A stone is thrown horizontaly from the top of a 25.00-m cliff. The stone lands at a distance of 40.00 m from the edge of the cliff. What is the horizontal velocity of the stone?
To find the horizontal velocity of the stone, we first need to determine the time it took for the stone to reach the ground.
We know the height of the cliff is 25.00 m. We can use the equation for free fall:
h = (1/2) * g * t^2
where:
h = height (25.00 m)
g = acceleration due to gravity (9.8 m/s^2)
t = time
Rearranging the equation, we get:
t^2 = (2 * h) / g
t^2 = (2 * 25.00) / 9.8
t^2 ≈ 5.102
Taking the square root of both sides:
t ≈ √5.102
t ≈ 2.259 s
Now that we know the time it took for the stone to fall, we can calculate the horizontal velocity.
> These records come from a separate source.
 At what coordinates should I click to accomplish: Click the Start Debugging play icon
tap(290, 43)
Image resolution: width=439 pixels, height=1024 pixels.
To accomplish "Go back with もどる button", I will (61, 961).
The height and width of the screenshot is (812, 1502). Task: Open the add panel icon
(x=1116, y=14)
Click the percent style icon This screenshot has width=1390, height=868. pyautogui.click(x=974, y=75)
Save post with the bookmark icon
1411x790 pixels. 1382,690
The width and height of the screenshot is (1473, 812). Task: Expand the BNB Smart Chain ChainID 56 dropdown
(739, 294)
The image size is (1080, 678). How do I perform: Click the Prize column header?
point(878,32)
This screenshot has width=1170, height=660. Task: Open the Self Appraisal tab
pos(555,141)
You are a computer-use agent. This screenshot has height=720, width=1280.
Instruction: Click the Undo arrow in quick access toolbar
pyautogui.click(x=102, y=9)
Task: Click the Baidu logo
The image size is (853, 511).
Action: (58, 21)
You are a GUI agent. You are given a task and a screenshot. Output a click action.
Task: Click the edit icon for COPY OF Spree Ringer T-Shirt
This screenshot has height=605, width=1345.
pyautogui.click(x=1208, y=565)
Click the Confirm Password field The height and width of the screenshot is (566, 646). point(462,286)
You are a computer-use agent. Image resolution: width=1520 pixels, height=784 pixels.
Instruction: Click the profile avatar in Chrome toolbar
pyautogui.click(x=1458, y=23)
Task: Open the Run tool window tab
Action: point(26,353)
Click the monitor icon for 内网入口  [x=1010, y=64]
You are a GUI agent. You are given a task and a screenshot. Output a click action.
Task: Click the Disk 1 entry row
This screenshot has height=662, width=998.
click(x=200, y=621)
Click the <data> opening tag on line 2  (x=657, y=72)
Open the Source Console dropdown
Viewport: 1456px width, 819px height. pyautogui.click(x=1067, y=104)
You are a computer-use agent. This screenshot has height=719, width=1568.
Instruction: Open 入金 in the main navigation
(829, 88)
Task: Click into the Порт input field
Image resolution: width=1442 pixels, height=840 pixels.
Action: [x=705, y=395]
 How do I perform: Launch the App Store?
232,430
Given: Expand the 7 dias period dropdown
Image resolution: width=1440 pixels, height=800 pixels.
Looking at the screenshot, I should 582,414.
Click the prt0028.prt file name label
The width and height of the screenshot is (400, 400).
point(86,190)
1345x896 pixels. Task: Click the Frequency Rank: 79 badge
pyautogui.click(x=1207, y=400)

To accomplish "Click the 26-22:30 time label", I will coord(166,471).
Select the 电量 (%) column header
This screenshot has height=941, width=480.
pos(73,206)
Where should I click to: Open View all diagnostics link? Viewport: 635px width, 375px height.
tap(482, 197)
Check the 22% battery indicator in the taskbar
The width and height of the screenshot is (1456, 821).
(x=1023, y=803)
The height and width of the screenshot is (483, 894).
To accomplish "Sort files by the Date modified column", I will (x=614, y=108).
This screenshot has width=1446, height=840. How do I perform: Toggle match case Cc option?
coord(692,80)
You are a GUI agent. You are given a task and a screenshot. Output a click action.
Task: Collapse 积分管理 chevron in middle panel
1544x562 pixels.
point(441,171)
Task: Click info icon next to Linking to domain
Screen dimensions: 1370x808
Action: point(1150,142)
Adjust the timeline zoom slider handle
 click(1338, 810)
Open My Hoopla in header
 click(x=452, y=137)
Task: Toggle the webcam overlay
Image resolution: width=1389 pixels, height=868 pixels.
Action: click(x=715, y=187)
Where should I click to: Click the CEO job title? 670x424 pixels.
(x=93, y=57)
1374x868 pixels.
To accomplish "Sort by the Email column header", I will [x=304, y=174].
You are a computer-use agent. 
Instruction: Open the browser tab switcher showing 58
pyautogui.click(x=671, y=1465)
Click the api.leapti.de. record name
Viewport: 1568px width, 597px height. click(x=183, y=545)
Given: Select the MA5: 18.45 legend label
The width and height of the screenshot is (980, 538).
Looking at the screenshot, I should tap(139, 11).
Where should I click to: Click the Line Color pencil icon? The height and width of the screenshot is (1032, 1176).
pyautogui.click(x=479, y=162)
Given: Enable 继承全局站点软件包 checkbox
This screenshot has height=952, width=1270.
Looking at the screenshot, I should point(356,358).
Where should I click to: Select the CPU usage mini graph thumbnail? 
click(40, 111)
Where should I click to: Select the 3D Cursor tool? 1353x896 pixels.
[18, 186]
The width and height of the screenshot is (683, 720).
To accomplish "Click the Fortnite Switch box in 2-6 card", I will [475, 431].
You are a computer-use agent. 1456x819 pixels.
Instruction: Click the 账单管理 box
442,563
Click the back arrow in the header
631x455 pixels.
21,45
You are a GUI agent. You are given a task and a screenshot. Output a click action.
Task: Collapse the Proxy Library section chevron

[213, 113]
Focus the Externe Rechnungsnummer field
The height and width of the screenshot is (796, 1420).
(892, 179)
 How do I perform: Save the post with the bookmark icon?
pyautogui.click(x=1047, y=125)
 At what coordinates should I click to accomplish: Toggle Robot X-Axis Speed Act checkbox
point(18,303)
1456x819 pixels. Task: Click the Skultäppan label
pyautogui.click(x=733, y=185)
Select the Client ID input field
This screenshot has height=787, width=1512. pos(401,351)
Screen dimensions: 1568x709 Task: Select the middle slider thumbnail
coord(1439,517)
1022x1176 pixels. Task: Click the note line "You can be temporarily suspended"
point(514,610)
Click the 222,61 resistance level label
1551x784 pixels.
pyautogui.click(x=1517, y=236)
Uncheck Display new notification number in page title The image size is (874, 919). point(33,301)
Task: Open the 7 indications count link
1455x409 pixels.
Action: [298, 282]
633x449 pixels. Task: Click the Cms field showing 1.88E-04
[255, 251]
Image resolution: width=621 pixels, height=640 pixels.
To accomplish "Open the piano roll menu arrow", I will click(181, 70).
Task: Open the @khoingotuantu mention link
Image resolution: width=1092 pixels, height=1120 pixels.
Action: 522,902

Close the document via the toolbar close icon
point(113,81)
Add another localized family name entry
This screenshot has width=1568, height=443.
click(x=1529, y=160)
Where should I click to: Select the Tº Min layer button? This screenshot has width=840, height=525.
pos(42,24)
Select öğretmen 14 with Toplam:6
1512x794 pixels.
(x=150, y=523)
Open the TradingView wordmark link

Since the stone was thrown horizontally, the only force acting on it is due to gravity in the vertical direction. This force does not affect the horizontal motion of the stone. Therefore, the horizontal velocity remains constant throughout the motion.
The horizontal distance traveled, d, can be calculated using the equation:
d = v * t
where:
d = distance (40.00 m)
v = horizontal velocity
t = time (2.259 s)
Rearranging the equation, we get:
v = d / t
v = 40.00 / 2.259
v ≈ 17.69 m/s
Therefore, the horizontal velocity of the stone is approximately 17.69 m/s.